▶ [Prompt]
Please pull out every line of the records below that contains the string "width", matching case.

▶ [Data records]
# # # # # # #

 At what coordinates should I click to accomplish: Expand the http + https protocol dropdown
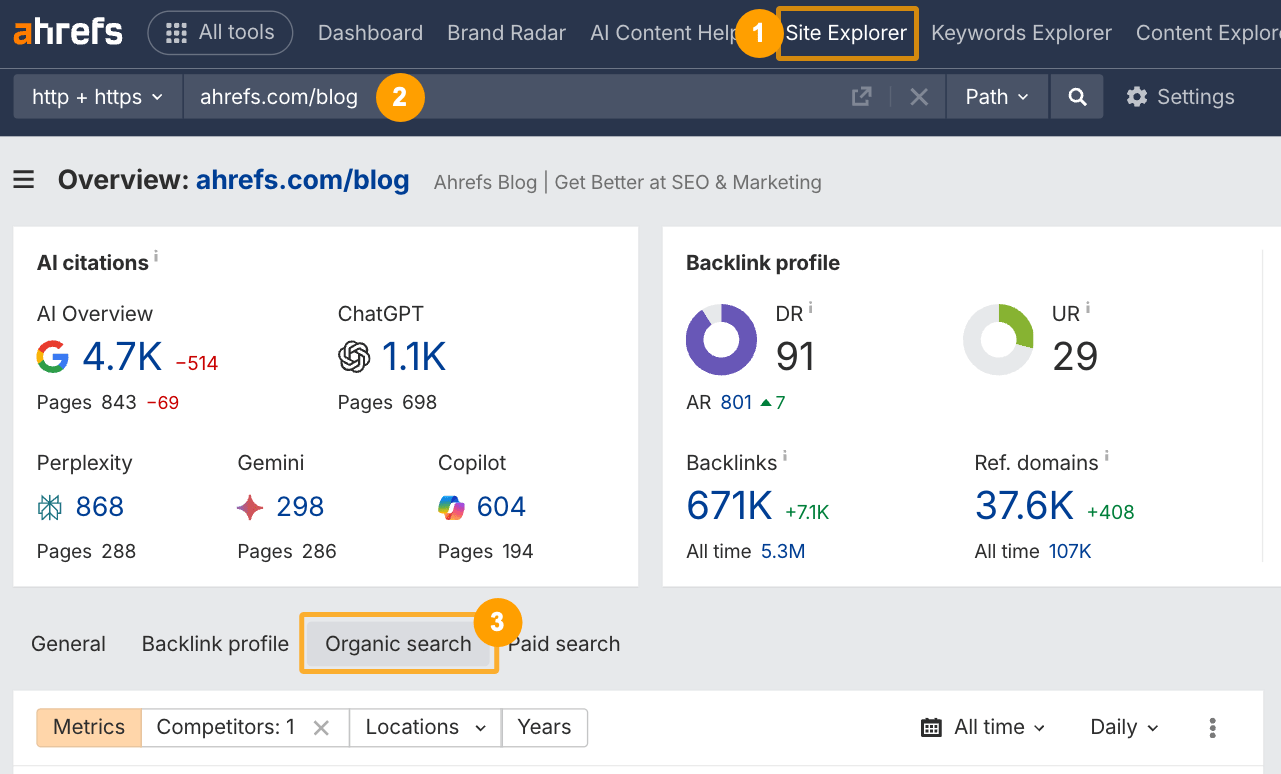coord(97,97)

# # # # # # #

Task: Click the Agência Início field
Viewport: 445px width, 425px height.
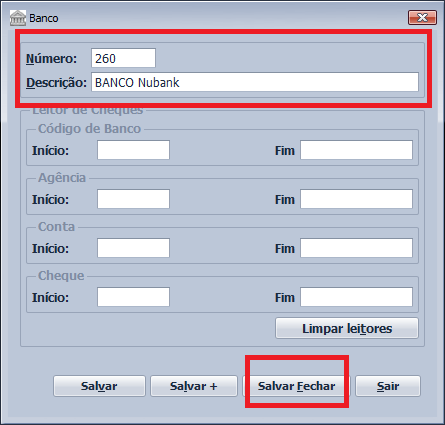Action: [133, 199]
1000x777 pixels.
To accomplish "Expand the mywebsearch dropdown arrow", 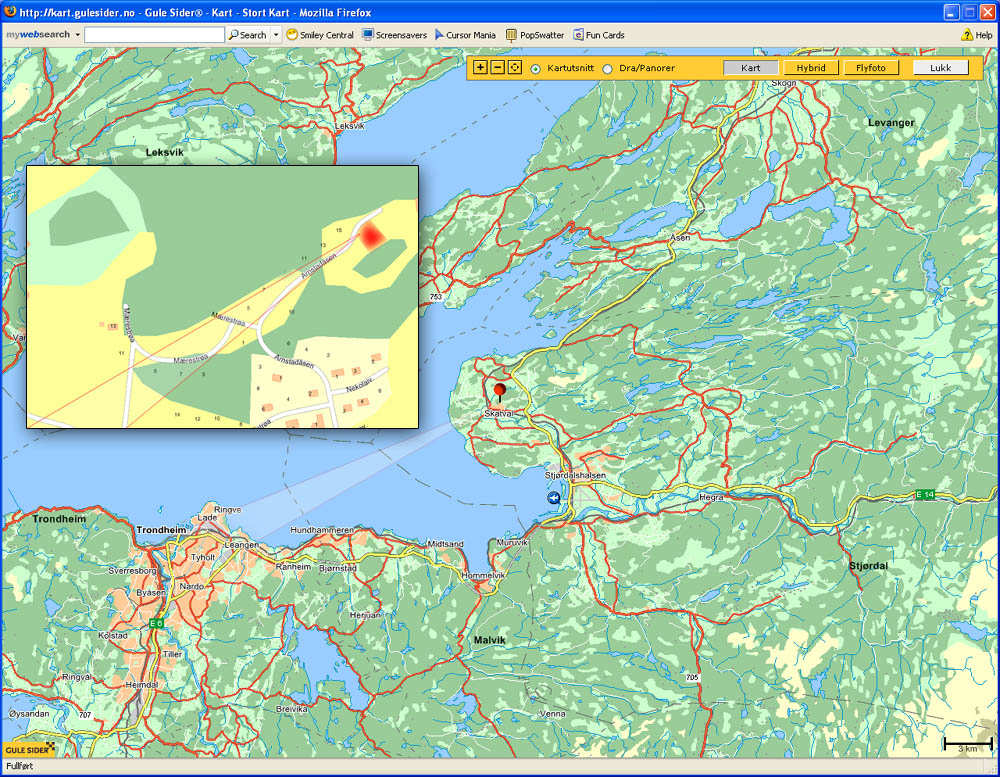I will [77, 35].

# # # # # # #

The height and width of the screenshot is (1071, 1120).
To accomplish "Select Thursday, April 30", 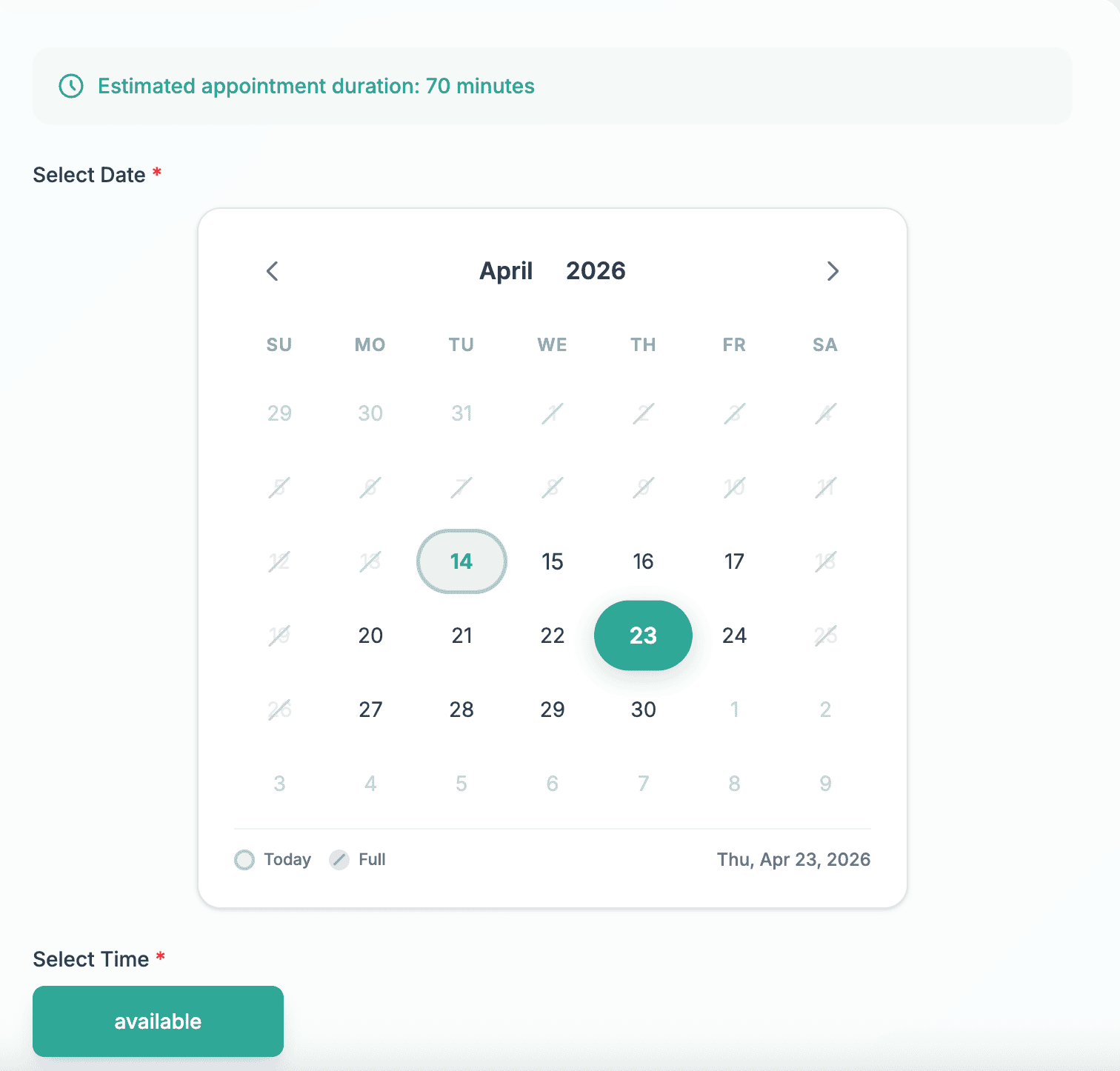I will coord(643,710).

# # # # # # #

▶ [Final answer]
Viewport: 445px width, 425px height.
The height and width of the screenshot is (1071, 1120).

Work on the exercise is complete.